Brazil dominates global sugar cane production, followed by India, which market experts anticipate will produce a record 30 million tons in 2008. Sugar-based ethanol burns cleaner than most alternative fuels, emitting 80% less net greenhouse gases than gasoline; in addition, it produces more energy per equivalent unit. The production efficiency of sugar-based ethanol has nearly tripled since the 1970s – no more fear of shortage.
Still, the price of sugar continues to decline as production outweighs demand. One option to increase the value of sugar would be to eliminate import tariffs, reducing our dependency on overseas oil. If the U.S.’s restrictions on foreign sugar and ethanol were removed, it would upset the Brazilian and Indian scale, and create outrage by American sugar farmers who receive subsidies and guaranteed high prices for their sugar.
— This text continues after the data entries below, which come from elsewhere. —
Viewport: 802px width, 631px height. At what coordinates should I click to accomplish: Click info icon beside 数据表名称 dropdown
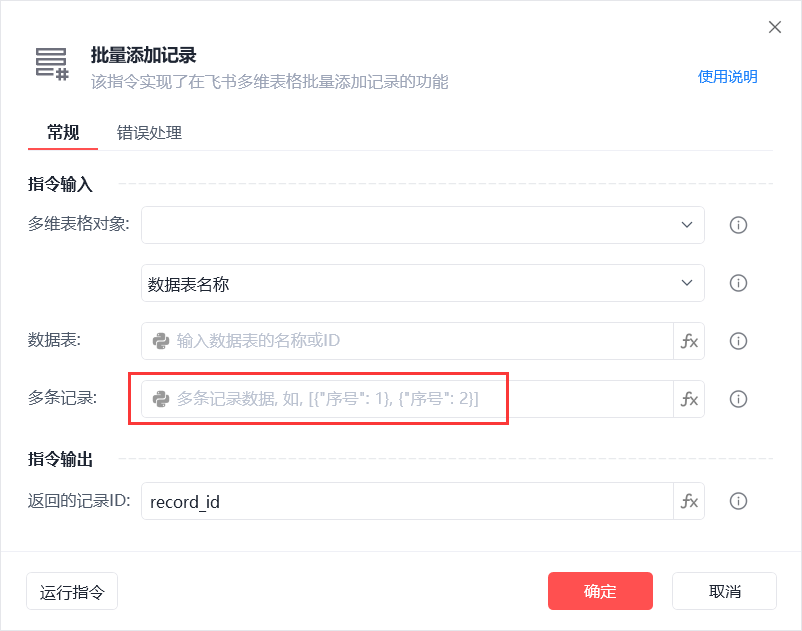tap(739, 283)
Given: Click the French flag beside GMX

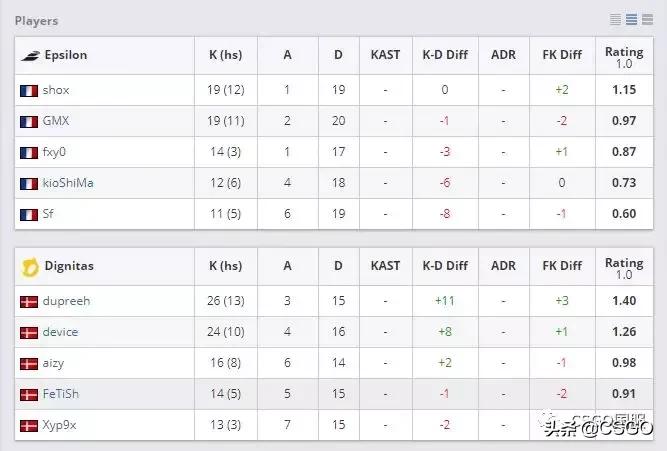Looking at the screenshot, I should pyautogui.click(x=29, y=121).
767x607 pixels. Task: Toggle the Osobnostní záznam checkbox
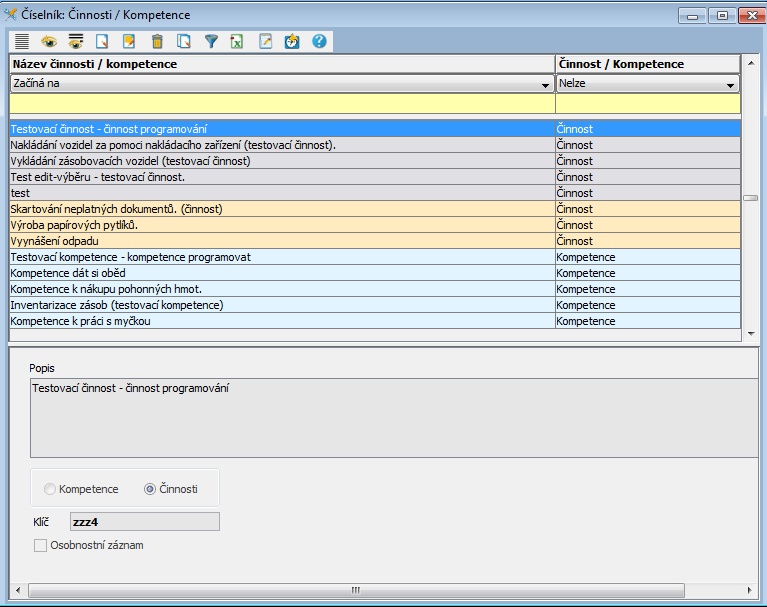click(x=41, y=545)
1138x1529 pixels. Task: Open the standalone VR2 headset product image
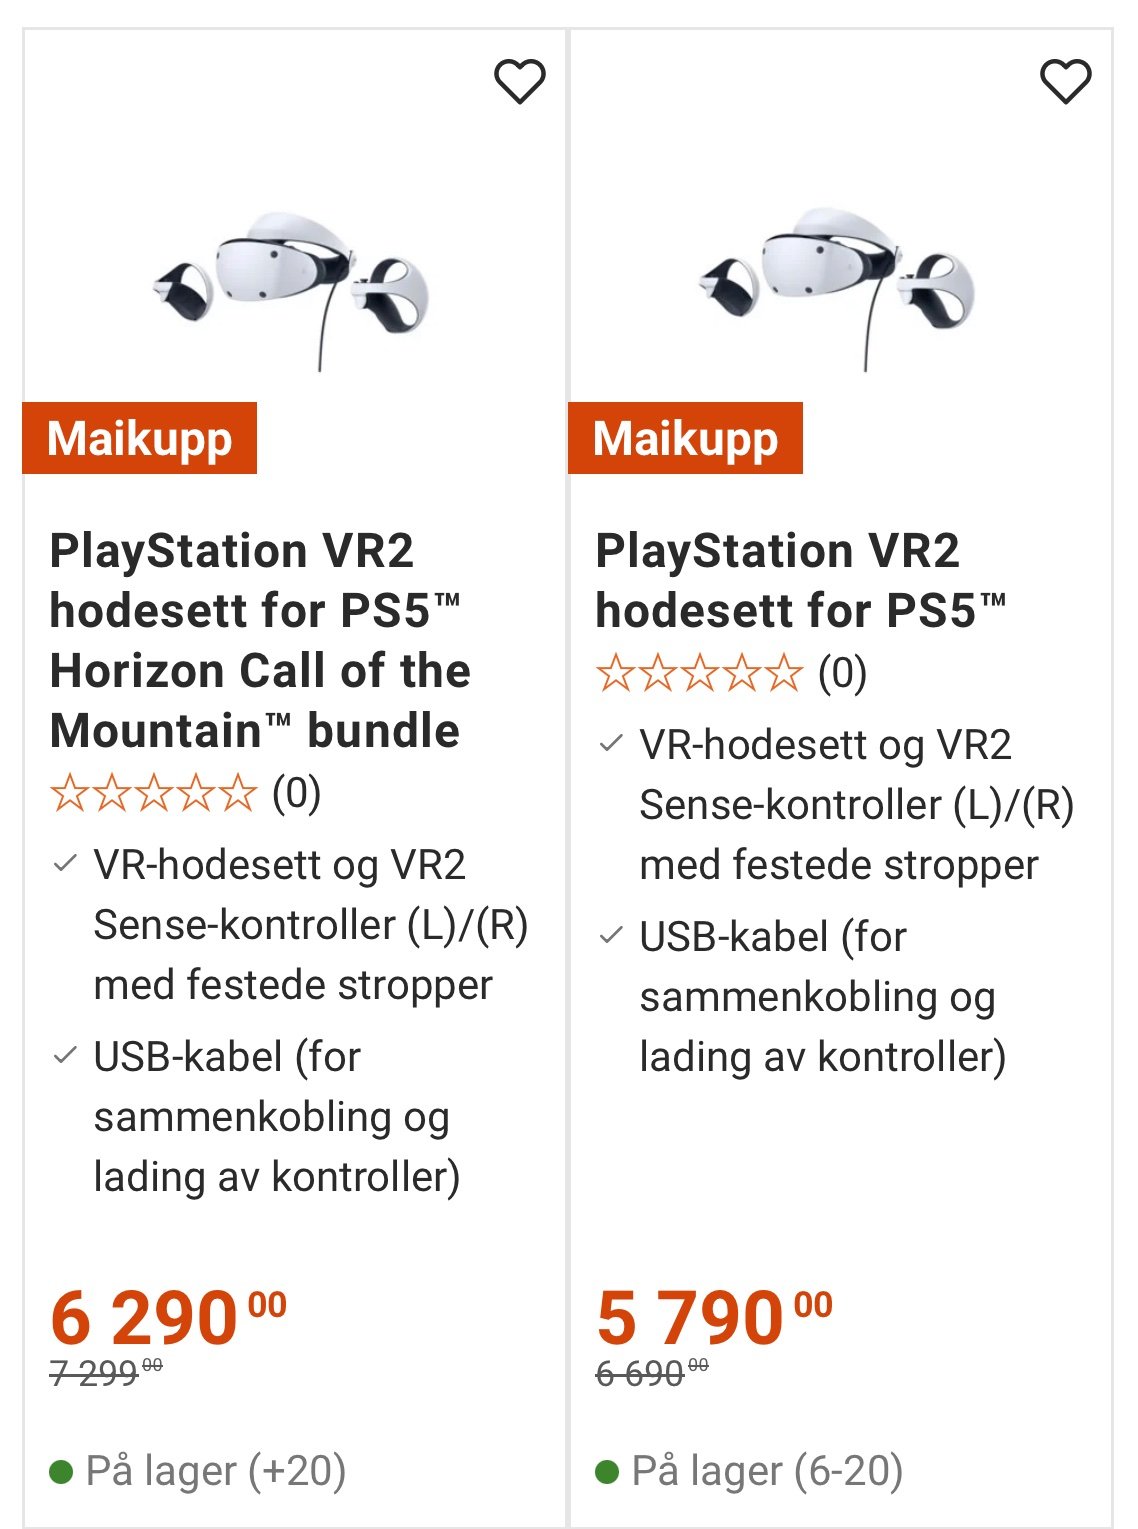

The American sugar industry approached the U.S. government last year to increase the cost of sugar. Under a House Agriculture Committee proposal, U.S. growers will be able to sell cane and beet sugar to be used as a bioenergy feedstock. This is good news for alternative energy companies focused on the production of sugar cane solely used for green options.
Stratos Renewables Corp. (OTCBB: SRNW) engages in the production, processing and distribution of sugarcane ethanol. Based out of California, the company operates a production facility in northern Peru with the capability to produce 700 tons of sugar cane per year, with the conversion ability to produce up to four million gallons of ethanol.